AI-generated content often fails on all three.
It’s recognisable, but generic.
It’s confident, but unverified.
It’s fluent, but soulless.
Progress, not panic
Oh, to stop the ‘AI vs human’ narrative. Everyone everywhere keeps saying ‘the genie is out of the bottle’ - and it's true, it’s here to stay, guys!
So, we need to embrace it now, but we need do it well.
The shortcut crew will start to fade, and thoughtful, intentional messaging will rise once more.
How to write right again
Pause before you post.
Ask: Would I read this if it weren’t mine?
If it doesn’t inform, entertain, or provoke a thought, it’s okay to hold it back. Publishing less but better is now a competitive advantage.
Replace urgency with intention.
A slower post that hits right is better than ten that blur. The people worth reaching don’t need you to post daily; they need you to sound alive when you do.
Proof, proof, proof.
For every bold claim, add a concrete proof point.The more specific you are, the more believable you become, and the more AI and humans will trust what you write.
Keep the soul in the syntax.
Sentence rhythm is your copy fingerprint. Keep your quirks, your phrasing and your humour - that’s the bit no tool can recreate.
Collaborate, don’t outsource.
Use AI to assist, not replace. Let it structure, summarise, and ideate, but make sure the final words are yours.
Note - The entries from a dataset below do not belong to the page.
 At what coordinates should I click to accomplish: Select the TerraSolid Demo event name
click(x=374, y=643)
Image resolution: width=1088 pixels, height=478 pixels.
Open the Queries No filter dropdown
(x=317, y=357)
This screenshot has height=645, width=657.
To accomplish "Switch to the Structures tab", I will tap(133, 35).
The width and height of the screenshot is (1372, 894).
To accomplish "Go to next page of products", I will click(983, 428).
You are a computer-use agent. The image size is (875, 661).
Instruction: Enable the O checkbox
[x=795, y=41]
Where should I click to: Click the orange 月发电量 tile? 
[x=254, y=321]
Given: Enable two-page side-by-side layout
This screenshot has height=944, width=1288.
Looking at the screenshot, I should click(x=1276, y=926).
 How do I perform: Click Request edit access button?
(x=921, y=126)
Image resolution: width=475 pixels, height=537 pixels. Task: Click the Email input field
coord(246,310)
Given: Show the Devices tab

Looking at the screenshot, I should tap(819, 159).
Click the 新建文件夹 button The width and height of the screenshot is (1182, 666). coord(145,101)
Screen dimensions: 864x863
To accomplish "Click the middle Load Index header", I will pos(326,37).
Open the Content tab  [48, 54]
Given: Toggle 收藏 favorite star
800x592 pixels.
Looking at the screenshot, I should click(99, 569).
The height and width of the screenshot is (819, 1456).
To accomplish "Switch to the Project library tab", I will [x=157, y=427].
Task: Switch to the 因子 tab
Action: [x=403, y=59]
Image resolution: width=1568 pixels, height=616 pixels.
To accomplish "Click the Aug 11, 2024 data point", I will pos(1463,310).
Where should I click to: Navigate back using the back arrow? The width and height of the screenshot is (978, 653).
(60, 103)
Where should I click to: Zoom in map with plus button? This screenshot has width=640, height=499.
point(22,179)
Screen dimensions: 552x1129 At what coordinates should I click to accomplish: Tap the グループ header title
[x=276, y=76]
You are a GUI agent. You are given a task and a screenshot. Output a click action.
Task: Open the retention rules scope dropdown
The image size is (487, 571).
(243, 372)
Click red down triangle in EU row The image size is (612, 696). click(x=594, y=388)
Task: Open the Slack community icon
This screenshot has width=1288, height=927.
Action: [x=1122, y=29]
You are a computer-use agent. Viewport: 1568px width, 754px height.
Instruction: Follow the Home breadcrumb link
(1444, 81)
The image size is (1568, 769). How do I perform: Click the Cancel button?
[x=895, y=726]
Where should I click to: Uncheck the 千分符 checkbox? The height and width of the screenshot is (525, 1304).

Start with you, end with you - it’s the only way.
I’m Sarah, and I specialise in back-to-basics, story-first copy that connects before it converts.
Go check out my Website Copywriting services for words that sound like you again.
FAQ: AI, authenticity, and the future of content
How can I tell if my writing sounds too ‘AI’?
Start by reading it aloud.
If it doesn’t sound like how you’d talk to a friend or colleague over coffee, it’s likely missing your natural rhythm. Let some imperfection in.
Is it bad to use AI in my content process?
Not at all. The best creators, myself included, use it as scaffolding but never a substitute. Let it help you start faster and research deeper, but don’t be tempted to let it take the wheel.
Will AI ever fully replace creative writing?
Doubt it. Do you like reading the drivel? Didn’t think so.
It can replicate tone, but not intent. And intent - the human desire to move, teach, connect - is, and always will be, the core of every great piece of writing.